## Saved data entries
--- START ---

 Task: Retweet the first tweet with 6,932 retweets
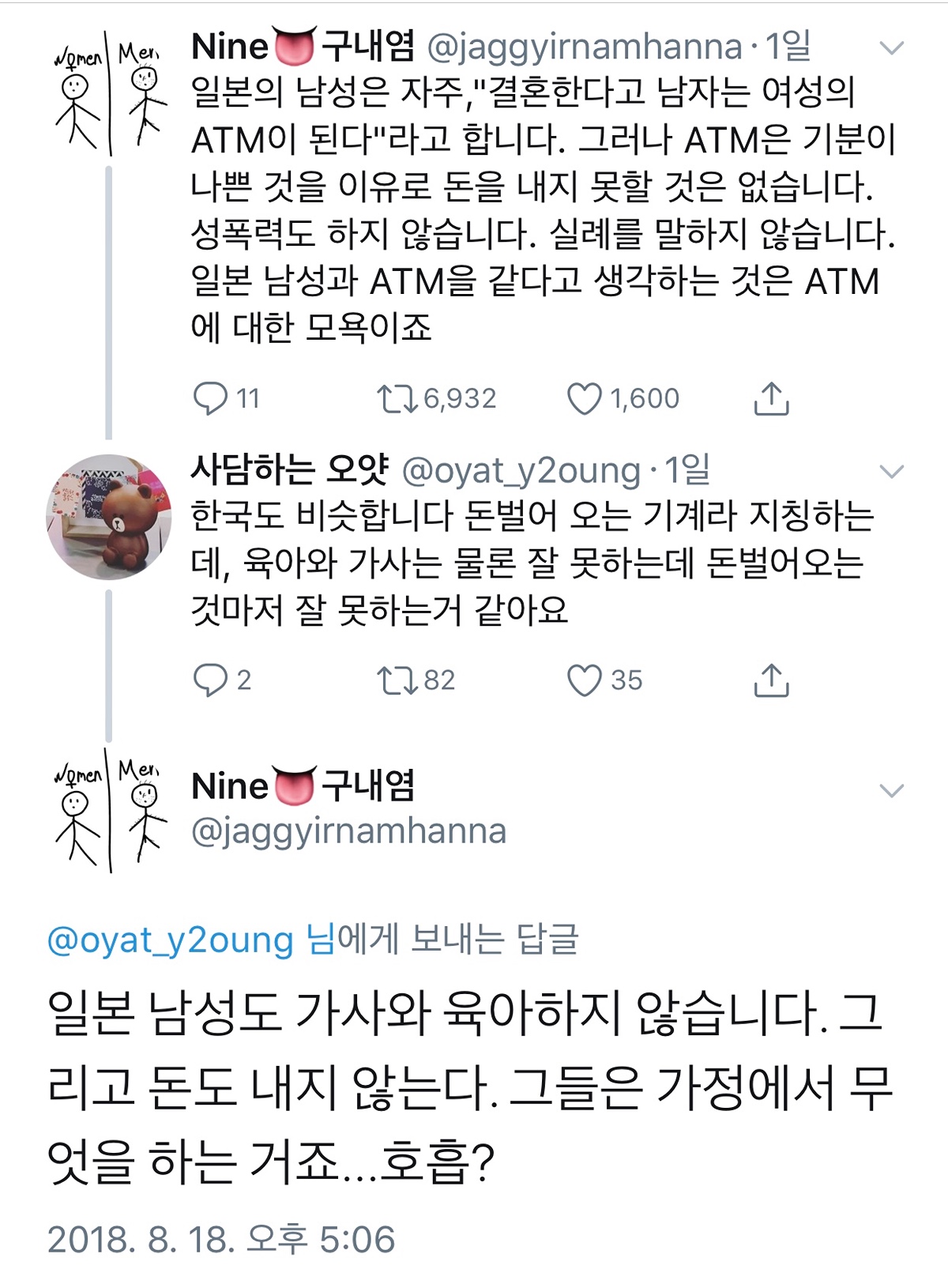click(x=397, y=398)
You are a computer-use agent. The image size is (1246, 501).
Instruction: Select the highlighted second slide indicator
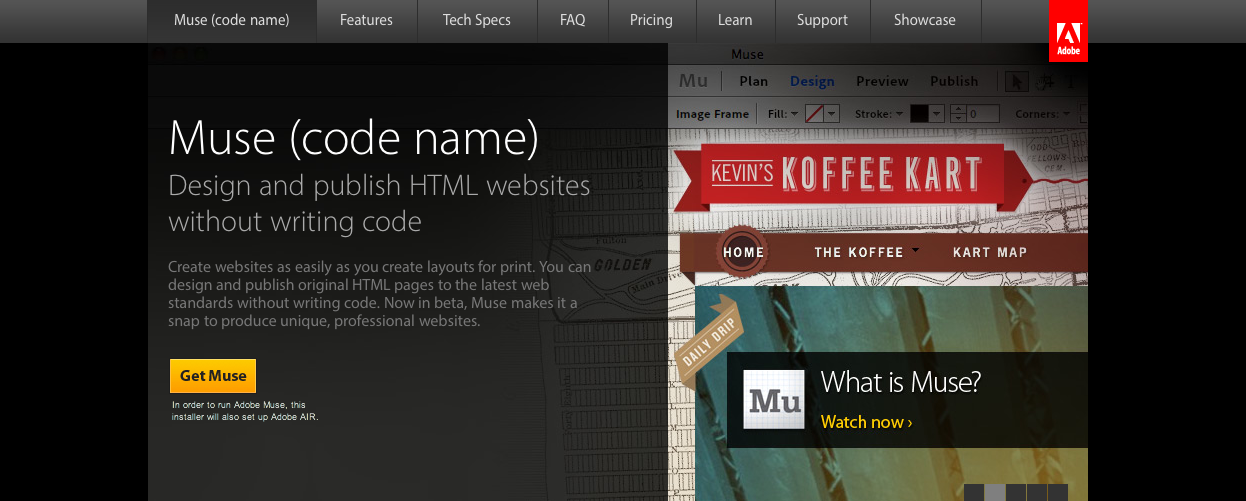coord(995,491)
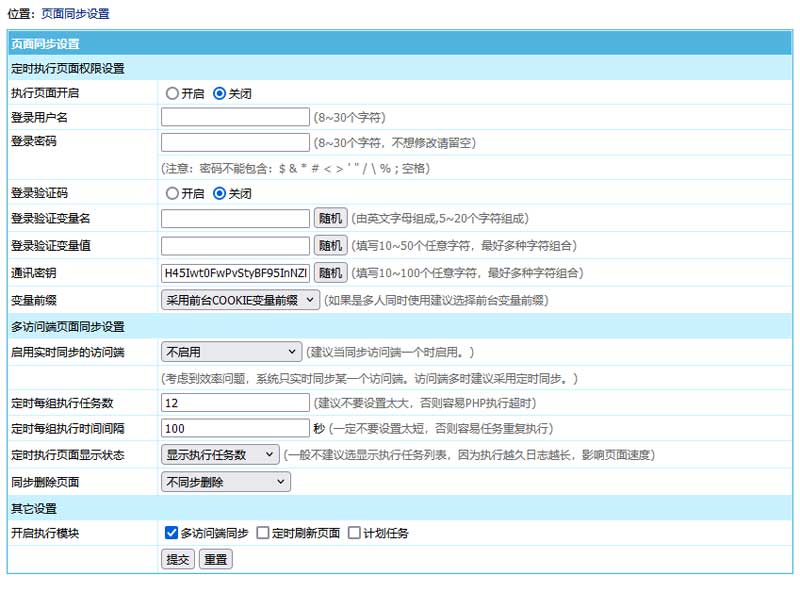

--- END ---

## TASK DESCRIPTION
Restate each entry word for word, please, but drop any images it holds.

## RESPONSE
 Task: Retweet the first tweet with 6,932 retweets
click(x=397, y=398)
You are a computer-use agent. The image size is (1246, 501).
Instruction: Select the highlighted second slide indicator
coord(995,491)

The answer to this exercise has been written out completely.